In 1945, General Electric announced that it would open a factory in Barrie, signalling the town’s growth as a manufacturing centre. Getting goods to market was no doubt made easier by the reduction of the trip from Barrie to Toronto to under an hour. But many people who worked in Toronto started to move to the suburbs to escape the perceived dangers and cramped living quarters to which city dwellers had become accustomed. The suburbanization of Canada during the 1950s and 1960s followed North American trends, with nuclear families choosing to live in safe, enclosed communities with easy access to the outdoors and the city. The backyard was the favoured retreat, while the television was the centrepiece inside by the mid-1960s. Barrie ballooned alongside industrial production, suburbanization, and the easier commute down the 400, growing from 10,633 in 1945 to over 21,000 in 1960.  
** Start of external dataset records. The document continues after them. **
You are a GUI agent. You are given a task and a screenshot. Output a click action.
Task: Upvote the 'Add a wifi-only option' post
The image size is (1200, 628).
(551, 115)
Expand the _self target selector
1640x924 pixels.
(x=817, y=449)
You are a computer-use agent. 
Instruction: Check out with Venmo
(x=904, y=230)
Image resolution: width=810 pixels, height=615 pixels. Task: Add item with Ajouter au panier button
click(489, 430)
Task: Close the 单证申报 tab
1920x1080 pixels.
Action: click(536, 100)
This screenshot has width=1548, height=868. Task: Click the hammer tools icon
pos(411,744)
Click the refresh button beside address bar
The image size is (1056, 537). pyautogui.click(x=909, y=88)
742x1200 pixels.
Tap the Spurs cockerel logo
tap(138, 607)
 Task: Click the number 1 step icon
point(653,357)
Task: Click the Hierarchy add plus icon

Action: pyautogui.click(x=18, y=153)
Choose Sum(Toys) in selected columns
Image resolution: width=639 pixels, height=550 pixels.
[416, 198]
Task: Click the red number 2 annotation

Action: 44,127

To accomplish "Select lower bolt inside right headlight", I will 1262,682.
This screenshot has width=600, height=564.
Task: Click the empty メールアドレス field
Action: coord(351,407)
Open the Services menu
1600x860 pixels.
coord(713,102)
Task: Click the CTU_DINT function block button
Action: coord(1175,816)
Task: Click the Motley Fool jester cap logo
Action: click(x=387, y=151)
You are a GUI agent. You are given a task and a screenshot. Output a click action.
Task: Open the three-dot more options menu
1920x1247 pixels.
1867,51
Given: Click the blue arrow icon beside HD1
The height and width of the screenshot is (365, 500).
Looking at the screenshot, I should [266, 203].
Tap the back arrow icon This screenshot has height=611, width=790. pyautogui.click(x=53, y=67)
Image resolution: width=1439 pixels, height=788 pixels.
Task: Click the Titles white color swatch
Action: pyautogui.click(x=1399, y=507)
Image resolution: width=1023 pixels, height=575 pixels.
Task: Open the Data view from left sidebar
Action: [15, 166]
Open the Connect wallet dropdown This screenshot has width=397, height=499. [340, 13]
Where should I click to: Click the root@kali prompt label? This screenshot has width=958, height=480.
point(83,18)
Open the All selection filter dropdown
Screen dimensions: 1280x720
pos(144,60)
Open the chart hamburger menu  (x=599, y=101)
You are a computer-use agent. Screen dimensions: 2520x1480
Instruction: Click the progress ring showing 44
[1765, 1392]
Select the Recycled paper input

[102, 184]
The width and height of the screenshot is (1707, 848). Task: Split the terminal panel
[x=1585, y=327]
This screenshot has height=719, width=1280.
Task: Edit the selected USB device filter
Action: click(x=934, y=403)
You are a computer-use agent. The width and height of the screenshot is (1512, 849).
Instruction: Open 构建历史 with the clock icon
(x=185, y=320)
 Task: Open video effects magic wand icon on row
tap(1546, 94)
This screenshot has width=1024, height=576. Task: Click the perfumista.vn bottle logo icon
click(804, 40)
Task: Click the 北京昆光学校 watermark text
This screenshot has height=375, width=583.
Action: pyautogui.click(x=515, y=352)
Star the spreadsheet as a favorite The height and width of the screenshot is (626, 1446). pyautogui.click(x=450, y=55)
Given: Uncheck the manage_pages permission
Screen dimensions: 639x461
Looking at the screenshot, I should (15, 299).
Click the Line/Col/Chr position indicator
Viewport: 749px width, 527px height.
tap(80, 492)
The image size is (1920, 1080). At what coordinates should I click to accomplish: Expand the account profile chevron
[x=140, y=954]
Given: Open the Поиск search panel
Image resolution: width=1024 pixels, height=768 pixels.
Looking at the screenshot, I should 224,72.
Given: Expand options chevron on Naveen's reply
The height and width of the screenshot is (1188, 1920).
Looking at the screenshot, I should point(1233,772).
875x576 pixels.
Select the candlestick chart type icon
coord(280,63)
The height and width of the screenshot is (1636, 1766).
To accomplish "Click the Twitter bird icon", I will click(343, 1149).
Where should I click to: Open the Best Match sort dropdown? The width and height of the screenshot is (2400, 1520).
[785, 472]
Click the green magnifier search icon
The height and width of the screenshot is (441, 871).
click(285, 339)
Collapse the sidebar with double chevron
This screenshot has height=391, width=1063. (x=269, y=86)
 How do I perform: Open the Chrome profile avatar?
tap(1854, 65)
Routes, Waterways, and the History of Simcoe County 

Pre-dating European contact, the geographical realities of Simcoe County made it a strategic area to control. The Toronto Carrying Place, which has archaeological evidence along its course dating to 10,000 BCE, is the first evidence that the route from the Lower Great Lakes to the Upper Great Lakes was essential to life in present-day Ontario. The settlements of York and Kempenfeldt, later renamed Toronto and Barrie respectively, built upon nodes of the Carrying Place and helped European fur traders navigate existing Indigenous trade networks, which also included the historic Nine Mile Portage that cut east to west from Lake Simcoe to Georgian Bay. The 400 carried on the tradition, if unwittingly, by following a sensible geographic route from Lake Ontario to Lake Simcoe en route to cottage country.